I make my living from making and selling pottery on Raglan Wharf. I’ve been making pots for nearly 40 years now and I still enjoy the clay under my hands and the regular rhythm and flow of the studio.
I live outside Raglan, in the countryside, in an arts-and-crafts house designed by Sholto Smith in 1935. The Vernon family lived here for three generations before I took over responsibility and I still remember walking inside on that very first afternoon and feeling it was a happy house.
I like to start the day with coffee in my favourite corner window-seat. The window has a long view down the valley and I watch the sun rise across the hills. Early morning is one of the only quiet times of day for me.
If my partner Tim is down from Auckland we sit and watch the light shift across the garden and the trees, and we plot and plan.

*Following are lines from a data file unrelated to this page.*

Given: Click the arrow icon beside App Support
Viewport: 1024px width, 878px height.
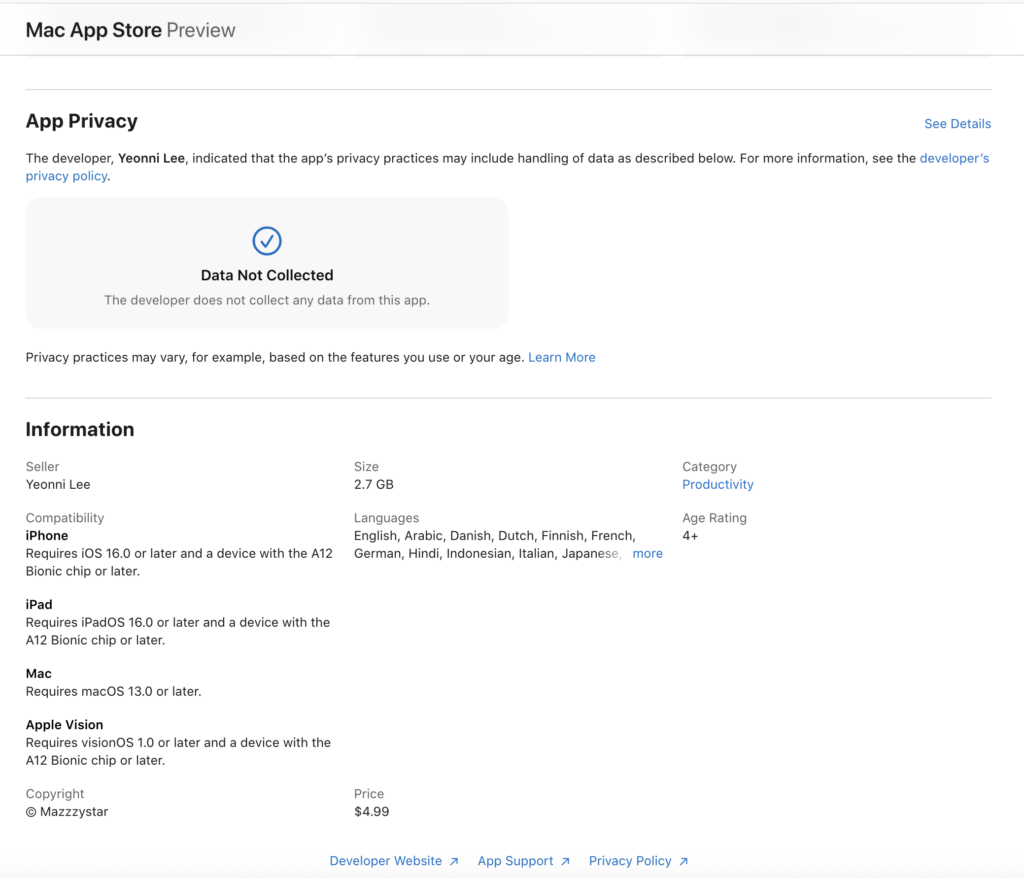Looking at the screenshot, I should coord(565,861).
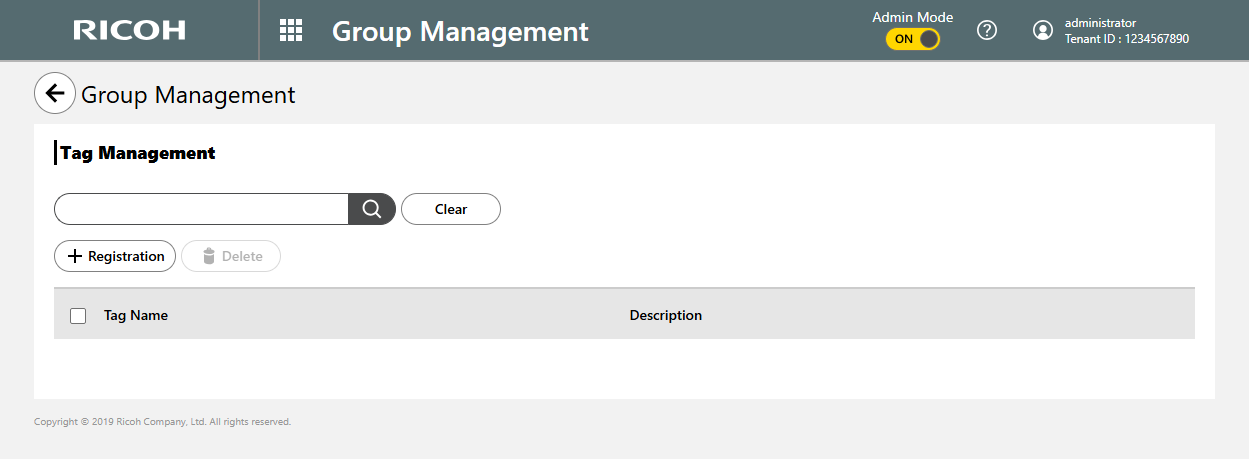The image size is (1249, 459).
Task: Click the magnifying glass search icon
Action: 372,209
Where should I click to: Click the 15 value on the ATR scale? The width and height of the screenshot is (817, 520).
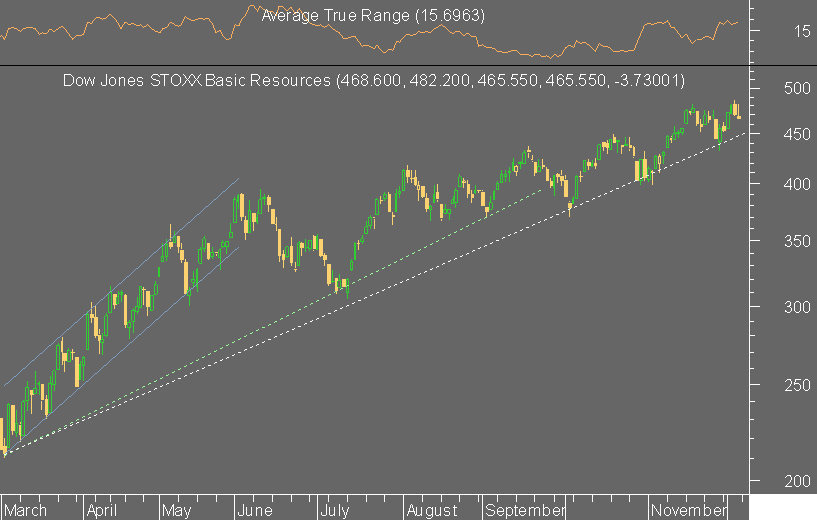pyautogui.click(x=802, y=31)
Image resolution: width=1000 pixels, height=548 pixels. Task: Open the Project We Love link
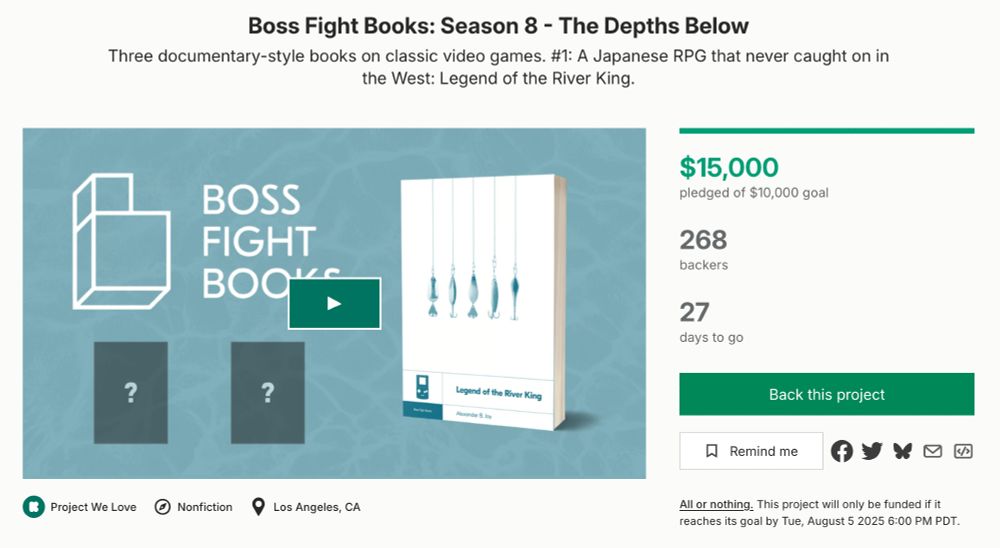point(93,507)
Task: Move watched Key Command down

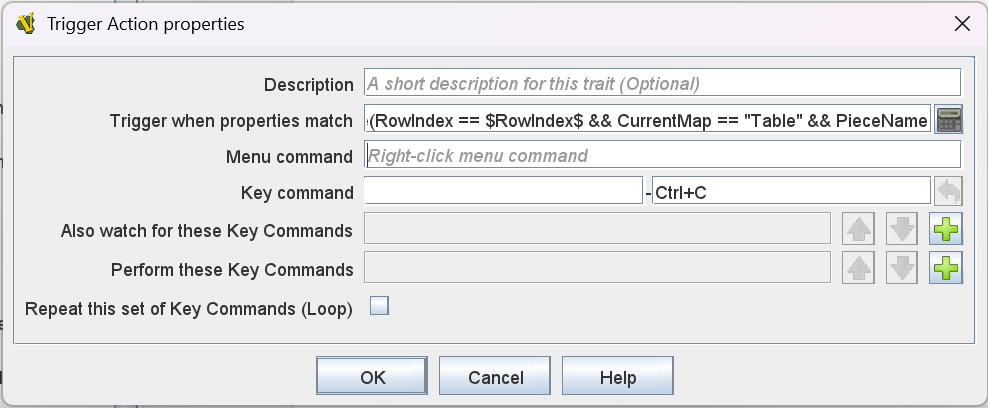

And when friends come for dinner it’s where everyone naturally congregates – in summer with the windows flung open and in winter with warm rugs pulled around.
As I’ve developed the garden I’ve tried to create a feeling of harmony in the landscape. I like opening vistas and framing views, and we’re beginning to feel a sense of progression between open and closed spaces as we move around the garden. I’m especially happy with the opening in the wall behind the pool. Looking from the house the eye gets drawn to an enormous and beautiful chestnut tree that Trevor Vernon planted more than 40 years ago.
You’re more connected to the cycles of the seasons when you live in the country and I’ve come to realise that the real luxuries in life are space and quietness.
Terence Conran was once asked what he thought was the most important thing in a house and I’ve always liked his response: first of all someone you love, and after that the things that you love.